### What is required
Reproduce the records below, swapping every occurrence of "icon" for "symbol" and keeping everything else identical.

### Supplied material
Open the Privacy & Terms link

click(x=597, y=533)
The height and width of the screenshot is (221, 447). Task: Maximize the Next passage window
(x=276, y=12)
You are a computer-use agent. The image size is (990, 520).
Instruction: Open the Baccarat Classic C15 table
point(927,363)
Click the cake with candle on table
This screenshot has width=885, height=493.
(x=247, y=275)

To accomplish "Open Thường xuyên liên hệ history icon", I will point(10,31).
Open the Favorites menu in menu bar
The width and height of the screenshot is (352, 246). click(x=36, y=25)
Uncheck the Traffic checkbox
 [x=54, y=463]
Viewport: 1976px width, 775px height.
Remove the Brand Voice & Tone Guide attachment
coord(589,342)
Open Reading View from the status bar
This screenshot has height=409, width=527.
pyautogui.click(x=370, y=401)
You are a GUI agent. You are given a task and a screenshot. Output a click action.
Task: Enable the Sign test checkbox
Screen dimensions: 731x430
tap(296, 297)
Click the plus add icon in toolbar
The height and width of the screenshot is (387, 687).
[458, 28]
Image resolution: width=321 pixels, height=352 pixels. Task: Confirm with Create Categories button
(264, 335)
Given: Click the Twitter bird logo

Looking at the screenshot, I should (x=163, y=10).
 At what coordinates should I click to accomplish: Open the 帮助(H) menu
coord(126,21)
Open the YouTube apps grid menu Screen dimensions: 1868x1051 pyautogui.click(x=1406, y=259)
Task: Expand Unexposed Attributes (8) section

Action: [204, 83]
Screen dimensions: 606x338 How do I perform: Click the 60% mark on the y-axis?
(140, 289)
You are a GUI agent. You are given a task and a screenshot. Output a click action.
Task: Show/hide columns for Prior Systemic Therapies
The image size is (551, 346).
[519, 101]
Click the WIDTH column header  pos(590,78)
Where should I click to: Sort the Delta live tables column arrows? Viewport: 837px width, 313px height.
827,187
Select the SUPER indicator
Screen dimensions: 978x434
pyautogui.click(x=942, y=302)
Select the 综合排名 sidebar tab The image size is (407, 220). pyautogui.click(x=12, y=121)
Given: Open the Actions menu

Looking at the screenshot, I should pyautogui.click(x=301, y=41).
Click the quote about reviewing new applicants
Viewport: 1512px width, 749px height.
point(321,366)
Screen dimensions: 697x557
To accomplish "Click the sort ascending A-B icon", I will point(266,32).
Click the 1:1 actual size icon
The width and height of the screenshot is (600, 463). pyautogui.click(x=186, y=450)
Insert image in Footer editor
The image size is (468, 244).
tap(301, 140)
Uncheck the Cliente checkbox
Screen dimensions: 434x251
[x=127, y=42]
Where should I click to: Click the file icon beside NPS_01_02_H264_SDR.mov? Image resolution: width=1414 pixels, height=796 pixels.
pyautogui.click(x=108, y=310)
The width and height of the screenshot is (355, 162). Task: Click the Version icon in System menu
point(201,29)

### Result
Open the Privacy & Terms link

click(x=597, y=533)
The height and width of the screenshot is (221, 447). Task: Maximize the Next passage window
(x=276, y=12)
You are a computer-use agent. The image size is (990, 520).
Instruction: Open the Baccarat Classic C15 table
point(927,363)
Click the cake with candle on table
This screenshot has width=885, height=493.
(x=247, y=275)

To accomplish "Open Thường xuyên liên hệ history symbol", I will point(10,31).
Open the Favorites menu in menu bar
The width and height of the screenshot is (352, 246). click(x=36, y=25)
Uncheck the Traffic checkbox
 [x=54, y=463]
Viewport: 1976px width, 775px height.
Remove the Brand Voice & Tone Guide attachment
coord(589,342)
Open Reading View from the status bar
This screenshot has height=409, width=527.
pyautogui.click(x=370, y=401)
You are a GUI agent. You are given a task and a screenshot. Output a click action.
Task: Enable the Sign test checkbox
Screen dimensions: 731x430
tap(296, 297)
Click the plus add symbol in toolbar
The height and width of the screenshot is (387, 687).
[458, 28]
Image resolution: width=321 pixels, height=352 pixels. Task: Confirm with Create Categories button
(264, 335)
Given: Click the Twitter bird logo

Looking at the screenshot, I should (x=163, y=10).
 At what coordinates should I click to accomplish: Open the 帮助(H) menu
coord(126,21)
Open the YouTube apps grid menu Screen dimensions: 1868x1051 pyautogui.click(x=1406, y=259)
Task: Expand Unexposed Attributes (8) section

Action: [204, 83]
Screen dimensions: 606x338 How do I perform: Click the 60% mark on the y-axis?
(140, 289)
You are a GUI agent. You are given a task and a screenshot. Output a click action.
Task: Show/hide columns for Prior Systemic Therapies
The image size is (551, 346).
[519, 101]
Click the WIDTH column header  pos(590,78)
Where should I click to: Sort the Delta live tables column arrows? Viewport: 837px width, 313px height.
827,187
Select the SUPER indicator
Screen dimensions: 978x434
pyautogui.click(x=942, y=302)
Select the 综合排名 sidebar tab The image size is (407, 220). pyautogui.click(x=12, y=121)
Given: Open the Actions menu

Looking at the screenshot, I should pyautogui.click(x=301, y=41).
Click the quote about reviewing new applicants
Viewport: 1512px width, 749px height.
point(321,366)
Screen dimensions: 697x557
To accomplish "Click the sort ascending A-B symbol", I will point(266,32).
Click the 1:1 actual size symbol
The width and height of the screenshot is (600, 463). pyautogui.click(x=186, y=450)
Insert image in Footer editor
The image size is (468, 244).
tap(301, 140)
Uncheck the Cliente checkbox
Screen dimensions: 434x251
[x=127, y=42]
Where should I click to: Click the file symbol beside NPS_01_02_H264_SDR.mov? Image resolution: width=1414 pixels, height=796 pixels.
pyautogui.click(x=108, y=310)
The width and height of the screenshot is (355, 162). Task: Click the Version symbol in System menu
point(201,29)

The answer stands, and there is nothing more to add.